The International Energy Agency has defined flexibility of a power system as "the extent to which a power system can modify electricity production or consumption in response to variability, expected or otherwise." It is a good definition; however, we need to explore the meaning more deeply on the supply side.
As I have heard in several forums and information exchanges in the industry, there are various and differing views on how people understand Flexible Power supply. There is no common ground. People see it differently. I would like to provide some more basics on which to define Flexible Power supply to improve the reliability of the power system, and then analyze technologies that are more effective for that purpose.
We can see the extent of Power Flexibility supply on two axes:
- Operational FlexibilityIn this axis, we can understand how the power supply systems can provide specific operational capabilities, such as:
- Partial loads - this is the capability that the systems can provide 30 percent, 50 percent, 70 percent or 100 percent of the total load while keeping a similar efficiency and in a relatively swift manner. Power plants with multiple generation units are perfect for providing partial loads with high efficiency. These generation units can operate independently from each other. At the power plant level, it results in high-efficiency partial load when a portion of these units are operational. Reciprocating engines, reservoir hydroelectric power plants, and battery energy storage systems score high in this section.
- Power availability – this is the power plant's capability to start at any given time and run for as long as needed. Reciprocating engines and aeroderivative turbines score high in this category, especially with continuous fuel supply. On the other hand, reservoir hydroelectric power plants depend on water levels and battery storage systems rely on the amount of energy stored to operate.
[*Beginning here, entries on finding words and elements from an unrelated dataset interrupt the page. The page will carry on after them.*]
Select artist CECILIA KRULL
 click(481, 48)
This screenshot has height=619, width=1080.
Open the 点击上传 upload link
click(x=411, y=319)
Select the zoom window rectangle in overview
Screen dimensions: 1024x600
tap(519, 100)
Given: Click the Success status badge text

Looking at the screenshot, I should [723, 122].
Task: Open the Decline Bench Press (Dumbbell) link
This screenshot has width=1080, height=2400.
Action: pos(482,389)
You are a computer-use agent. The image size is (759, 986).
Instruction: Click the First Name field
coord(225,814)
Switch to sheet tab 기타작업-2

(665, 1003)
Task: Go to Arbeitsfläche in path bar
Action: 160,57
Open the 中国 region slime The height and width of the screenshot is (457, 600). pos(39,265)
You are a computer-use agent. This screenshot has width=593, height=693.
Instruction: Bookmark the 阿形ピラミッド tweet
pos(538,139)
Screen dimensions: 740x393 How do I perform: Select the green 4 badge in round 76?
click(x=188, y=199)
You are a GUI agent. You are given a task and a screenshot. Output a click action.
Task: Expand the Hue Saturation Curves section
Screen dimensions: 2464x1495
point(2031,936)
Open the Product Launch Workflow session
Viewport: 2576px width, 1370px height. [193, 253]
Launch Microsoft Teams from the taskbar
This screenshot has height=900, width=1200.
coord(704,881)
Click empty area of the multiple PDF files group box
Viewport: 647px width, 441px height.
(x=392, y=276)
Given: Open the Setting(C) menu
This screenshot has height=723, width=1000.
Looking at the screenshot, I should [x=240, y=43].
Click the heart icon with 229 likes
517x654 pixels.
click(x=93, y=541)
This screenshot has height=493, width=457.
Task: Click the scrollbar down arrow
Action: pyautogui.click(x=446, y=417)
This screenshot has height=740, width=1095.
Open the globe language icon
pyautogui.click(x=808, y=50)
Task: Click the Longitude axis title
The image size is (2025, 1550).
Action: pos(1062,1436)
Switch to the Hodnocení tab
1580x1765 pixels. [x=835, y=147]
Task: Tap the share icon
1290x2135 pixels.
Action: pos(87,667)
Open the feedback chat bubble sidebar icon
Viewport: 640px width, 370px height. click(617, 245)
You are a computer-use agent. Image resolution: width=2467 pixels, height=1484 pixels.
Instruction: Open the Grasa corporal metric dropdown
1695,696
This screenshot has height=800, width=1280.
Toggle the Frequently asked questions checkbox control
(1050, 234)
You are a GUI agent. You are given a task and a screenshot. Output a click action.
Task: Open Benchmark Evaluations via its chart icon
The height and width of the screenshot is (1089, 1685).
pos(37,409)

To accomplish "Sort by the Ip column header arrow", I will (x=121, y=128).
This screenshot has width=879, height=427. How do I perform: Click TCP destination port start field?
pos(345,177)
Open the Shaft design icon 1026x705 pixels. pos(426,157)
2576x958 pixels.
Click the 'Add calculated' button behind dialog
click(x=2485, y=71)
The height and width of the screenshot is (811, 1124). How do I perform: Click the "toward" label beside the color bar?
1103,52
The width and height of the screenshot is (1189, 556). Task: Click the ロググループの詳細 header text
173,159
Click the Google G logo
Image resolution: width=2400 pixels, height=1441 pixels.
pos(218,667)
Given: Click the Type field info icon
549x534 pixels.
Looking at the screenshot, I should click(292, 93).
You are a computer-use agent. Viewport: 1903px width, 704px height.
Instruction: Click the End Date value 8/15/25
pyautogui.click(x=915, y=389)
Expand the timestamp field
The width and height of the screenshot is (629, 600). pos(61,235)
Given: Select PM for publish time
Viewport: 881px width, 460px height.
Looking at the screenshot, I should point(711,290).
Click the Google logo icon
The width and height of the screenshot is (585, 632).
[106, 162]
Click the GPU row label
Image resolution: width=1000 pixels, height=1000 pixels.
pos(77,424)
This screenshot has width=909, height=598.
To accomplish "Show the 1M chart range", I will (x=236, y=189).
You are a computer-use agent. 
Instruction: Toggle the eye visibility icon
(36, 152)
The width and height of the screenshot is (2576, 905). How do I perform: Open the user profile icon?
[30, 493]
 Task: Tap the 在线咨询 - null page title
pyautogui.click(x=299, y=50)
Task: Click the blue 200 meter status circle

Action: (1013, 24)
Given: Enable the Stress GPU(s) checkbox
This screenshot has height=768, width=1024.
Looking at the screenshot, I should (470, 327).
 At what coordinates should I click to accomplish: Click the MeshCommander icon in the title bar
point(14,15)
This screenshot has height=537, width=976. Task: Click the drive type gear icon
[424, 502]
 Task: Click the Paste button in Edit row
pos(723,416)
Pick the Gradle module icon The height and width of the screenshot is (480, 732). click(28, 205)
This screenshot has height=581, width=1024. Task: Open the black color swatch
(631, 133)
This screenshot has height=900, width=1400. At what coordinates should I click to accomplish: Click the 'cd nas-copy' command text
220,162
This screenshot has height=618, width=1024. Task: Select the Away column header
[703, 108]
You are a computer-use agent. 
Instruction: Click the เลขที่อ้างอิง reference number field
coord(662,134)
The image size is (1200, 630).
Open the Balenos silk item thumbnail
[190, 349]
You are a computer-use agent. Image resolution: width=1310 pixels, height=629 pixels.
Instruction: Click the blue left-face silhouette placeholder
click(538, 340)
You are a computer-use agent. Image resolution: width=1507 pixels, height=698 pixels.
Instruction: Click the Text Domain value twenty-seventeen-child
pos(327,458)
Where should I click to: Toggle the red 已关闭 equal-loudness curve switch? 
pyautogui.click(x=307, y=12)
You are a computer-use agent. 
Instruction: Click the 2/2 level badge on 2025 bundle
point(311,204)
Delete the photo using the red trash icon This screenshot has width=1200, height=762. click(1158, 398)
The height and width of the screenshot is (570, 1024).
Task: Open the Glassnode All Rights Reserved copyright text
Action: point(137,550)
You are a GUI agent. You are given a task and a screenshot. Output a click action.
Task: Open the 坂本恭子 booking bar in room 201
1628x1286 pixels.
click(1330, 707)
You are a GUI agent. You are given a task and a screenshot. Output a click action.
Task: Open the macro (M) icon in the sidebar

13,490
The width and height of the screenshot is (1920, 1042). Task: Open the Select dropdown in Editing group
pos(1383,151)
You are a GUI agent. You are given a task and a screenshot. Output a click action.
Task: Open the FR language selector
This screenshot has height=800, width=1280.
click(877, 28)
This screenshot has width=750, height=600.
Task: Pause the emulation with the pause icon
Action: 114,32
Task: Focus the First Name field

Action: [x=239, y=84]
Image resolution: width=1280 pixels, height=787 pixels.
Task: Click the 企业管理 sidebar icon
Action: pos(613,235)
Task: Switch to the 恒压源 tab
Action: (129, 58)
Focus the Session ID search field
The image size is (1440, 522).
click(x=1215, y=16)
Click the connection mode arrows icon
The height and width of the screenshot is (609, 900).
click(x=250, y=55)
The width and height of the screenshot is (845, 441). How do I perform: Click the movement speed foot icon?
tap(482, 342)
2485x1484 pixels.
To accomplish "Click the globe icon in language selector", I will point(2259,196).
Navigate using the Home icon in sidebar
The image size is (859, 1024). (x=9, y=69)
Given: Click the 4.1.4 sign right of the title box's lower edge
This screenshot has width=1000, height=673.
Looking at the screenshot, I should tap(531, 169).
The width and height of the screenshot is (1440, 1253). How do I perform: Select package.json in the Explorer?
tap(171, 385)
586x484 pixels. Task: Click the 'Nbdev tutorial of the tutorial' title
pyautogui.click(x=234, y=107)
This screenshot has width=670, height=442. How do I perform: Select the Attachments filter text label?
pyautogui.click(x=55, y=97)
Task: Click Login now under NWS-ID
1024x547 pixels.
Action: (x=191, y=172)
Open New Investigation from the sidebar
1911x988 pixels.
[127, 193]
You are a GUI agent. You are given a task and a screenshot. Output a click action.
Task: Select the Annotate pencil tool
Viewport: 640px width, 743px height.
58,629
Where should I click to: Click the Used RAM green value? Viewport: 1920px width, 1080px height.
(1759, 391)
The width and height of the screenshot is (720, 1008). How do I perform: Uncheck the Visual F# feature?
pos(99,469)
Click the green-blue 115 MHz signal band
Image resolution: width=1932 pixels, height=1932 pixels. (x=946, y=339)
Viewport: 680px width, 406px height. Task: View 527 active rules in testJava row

- Costs of starts and stops – this is the capability to start and stop the supply of energy without incurring high additional costs. Reciprocating engines, reservoir hydroelectric power plants, and battery energy storage systems score high in this section.
- Flexibility Readiness is the capability to start and stop power supply at an exceedingly high speed. In this category, battery energy storage systems scope the highest as their response can be in a matter of seconds or fractions of seconds to provide power. But equally significant is how fast the reciprocating engines can also start and stop in a matter of two to five minutes.
Below is a chart summarizing this discussion and looking at the power supply systems in these two axes.
As seen in the chart above, Flexible Power supply systems, as of today, are primarily based on reciprocating internal combustion engines, battery energy storage systems, and reservoir hydroelectric plants. Every system has its advantages and disadvantages. Therefore, a combination of Flexible Power sources can also complement each other to diminish their disadvantages.
Flexible Power assets can produce exciting results for the power grid. These systems can allow for the integration of intermittent power reliably cost-effectively. Also, they provide sources for coping with variability in the supply and demand for better power systems. The future power systems will evolve to manage variability much better and increase reliability and robustness. Also, we will have more cheap renewable energy, lowering the overall cost of electricity and reducing emissions significantly. The future looks bright with more Flexible Power and more renewable energy.